* Directive: Copy out the lines of the records below exactly, from the line containing "Given: Toggle italic formatting" through the line containing "(x=384, y=186)".

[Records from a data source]
▶

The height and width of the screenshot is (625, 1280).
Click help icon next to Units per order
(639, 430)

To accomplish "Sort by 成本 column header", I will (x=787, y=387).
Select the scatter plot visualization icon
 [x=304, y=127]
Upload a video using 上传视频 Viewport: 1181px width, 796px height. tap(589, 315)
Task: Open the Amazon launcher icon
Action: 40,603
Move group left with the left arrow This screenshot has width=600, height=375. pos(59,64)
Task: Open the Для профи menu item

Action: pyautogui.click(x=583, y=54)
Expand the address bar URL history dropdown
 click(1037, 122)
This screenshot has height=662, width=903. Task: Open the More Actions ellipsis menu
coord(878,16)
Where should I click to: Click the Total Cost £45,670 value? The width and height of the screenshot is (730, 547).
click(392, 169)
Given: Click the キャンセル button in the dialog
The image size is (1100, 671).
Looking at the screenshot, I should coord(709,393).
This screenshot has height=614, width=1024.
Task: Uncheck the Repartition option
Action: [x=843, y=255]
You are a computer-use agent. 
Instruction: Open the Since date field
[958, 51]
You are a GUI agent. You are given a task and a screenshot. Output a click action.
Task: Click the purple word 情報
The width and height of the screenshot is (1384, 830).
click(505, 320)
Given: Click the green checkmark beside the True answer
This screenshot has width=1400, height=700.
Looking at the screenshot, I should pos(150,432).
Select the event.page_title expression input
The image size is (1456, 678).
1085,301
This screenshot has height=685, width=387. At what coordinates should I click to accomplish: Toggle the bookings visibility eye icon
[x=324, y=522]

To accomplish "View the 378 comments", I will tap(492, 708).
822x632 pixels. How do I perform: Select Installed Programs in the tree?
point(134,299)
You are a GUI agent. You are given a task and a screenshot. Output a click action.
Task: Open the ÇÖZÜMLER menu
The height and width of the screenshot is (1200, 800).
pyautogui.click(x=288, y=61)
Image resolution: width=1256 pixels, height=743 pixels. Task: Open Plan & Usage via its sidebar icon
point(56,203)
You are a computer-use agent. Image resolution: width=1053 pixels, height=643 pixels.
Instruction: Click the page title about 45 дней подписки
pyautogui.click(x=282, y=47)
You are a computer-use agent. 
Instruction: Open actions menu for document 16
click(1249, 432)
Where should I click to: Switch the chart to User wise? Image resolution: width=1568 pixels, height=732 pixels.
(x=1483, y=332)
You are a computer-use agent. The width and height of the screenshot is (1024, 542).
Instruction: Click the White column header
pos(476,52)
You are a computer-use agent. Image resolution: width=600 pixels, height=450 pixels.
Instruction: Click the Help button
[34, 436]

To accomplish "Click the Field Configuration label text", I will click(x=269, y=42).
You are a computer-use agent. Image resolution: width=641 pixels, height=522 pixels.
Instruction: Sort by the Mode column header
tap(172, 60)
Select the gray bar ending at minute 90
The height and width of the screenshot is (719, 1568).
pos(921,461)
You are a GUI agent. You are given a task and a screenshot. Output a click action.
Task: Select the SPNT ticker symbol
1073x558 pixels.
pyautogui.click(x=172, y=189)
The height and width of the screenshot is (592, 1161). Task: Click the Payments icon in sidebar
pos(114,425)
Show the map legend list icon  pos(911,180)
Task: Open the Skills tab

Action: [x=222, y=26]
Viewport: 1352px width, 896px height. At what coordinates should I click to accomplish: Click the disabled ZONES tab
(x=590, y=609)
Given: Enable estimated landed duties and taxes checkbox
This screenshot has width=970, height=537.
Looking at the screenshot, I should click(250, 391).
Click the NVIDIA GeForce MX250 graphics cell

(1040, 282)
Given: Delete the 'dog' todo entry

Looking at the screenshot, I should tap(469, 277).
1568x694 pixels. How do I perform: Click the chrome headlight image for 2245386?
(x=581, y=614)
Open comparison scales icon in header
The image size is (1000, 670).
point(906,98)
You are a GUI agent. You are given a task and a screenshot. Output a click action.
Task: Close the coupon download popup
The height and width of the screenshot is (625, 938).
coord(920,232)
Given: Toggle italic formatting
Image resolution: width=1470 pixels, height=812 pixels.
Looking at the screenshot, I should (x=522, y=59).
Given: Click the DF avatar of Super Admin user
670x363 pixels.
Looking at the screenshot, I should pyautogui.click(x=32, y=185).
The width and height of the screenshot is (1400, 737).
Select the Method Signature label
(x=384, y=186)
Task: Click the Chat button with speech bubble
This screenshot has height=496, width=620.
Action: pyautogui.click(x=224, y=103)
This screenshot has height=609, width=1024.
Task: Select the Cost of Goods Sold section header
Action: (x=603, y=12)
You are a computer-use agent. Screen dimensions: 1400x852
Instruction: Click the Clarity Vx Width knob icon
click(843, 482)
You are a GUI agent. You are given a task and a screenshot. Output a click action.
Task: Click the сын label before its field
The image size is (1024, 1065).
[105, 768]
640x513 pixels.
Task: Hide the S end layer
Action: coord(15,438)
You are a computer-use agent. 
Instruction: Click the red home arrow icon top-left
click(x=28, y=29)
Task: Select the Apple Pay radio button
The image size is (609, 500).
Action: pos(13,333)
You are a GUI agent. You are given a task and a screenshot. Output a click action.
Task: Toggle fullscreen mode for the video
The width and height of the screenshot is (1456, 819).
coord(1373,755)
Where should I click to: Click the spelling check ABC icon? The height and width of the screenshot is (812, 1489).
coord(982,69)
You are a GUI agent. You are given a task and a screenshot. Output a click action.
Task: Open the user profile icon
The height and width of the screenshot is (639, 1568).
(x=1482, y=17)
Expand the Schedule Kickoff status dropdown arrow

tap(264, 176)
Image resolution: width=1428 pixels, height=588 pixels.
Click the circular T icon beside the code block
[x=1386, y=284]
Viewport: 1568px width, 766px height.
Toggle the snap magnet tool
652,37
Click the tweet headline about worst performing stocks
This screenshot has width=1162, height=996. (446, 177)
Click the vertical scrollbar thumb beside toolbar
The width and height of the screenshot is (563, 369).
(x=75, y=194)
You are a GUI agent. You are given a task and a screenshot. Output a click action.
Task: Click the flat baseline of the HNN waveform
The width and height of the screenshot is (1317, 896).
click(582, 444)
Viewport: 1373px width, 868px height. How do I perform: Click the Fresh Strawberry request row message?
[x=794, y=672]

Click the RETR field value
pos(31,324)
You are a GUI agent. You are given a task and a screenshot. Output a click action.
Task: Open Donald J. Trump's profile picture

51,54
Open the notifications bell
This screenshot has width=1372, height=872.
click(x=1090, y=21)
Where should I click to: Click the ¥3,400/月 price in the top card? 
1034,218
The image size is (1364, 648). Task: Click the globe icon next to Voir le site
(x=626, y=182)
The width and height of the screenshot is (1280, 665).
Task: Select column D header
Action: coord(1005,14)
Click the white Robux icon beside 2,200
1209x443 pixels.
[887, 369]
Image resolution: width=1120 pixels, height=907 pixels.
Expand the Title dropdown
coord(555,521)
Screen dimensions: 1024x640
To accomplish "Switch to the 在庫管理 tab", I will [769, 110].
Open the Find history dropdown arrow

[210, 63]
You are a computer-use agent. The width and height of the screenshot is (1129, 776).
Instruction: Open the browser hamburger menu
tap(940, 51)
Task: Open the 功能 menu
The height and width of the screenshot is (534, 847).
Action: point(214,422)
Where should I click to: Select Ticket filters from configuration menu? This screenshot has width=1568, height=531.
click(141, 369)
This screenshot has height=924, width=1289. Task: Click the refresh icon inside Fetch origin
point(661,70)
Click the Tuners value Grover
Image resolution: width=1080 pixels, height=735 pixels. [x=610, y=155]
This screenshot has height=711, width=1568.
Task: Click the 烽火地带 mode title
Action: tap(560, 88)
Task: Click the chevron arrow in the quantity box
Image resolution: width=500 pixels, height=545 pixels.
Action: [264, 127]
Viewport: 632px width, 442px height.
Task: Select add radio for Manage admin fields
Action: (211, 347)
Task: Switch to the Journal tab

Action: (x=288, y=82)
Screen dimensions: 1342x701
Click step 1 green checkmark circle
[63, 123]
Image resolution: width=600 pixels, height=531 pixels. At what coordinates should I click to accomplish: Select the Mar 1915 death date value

◀

* The answer:
Given: Toggle italic formatting
Image resolution: width=1470 pixels, height=812 pixels.
Looking at the screenshot, I should (x=522, y=59).
Given: Click the DF avatar of Super Admin user
670x363 pixels.
Looking at the screenshot, I should pyautogui.click(x=32, y=185).
The width and height of the screenshot is (1400, 737).
Select the Method Signature label
(x=384, y=186)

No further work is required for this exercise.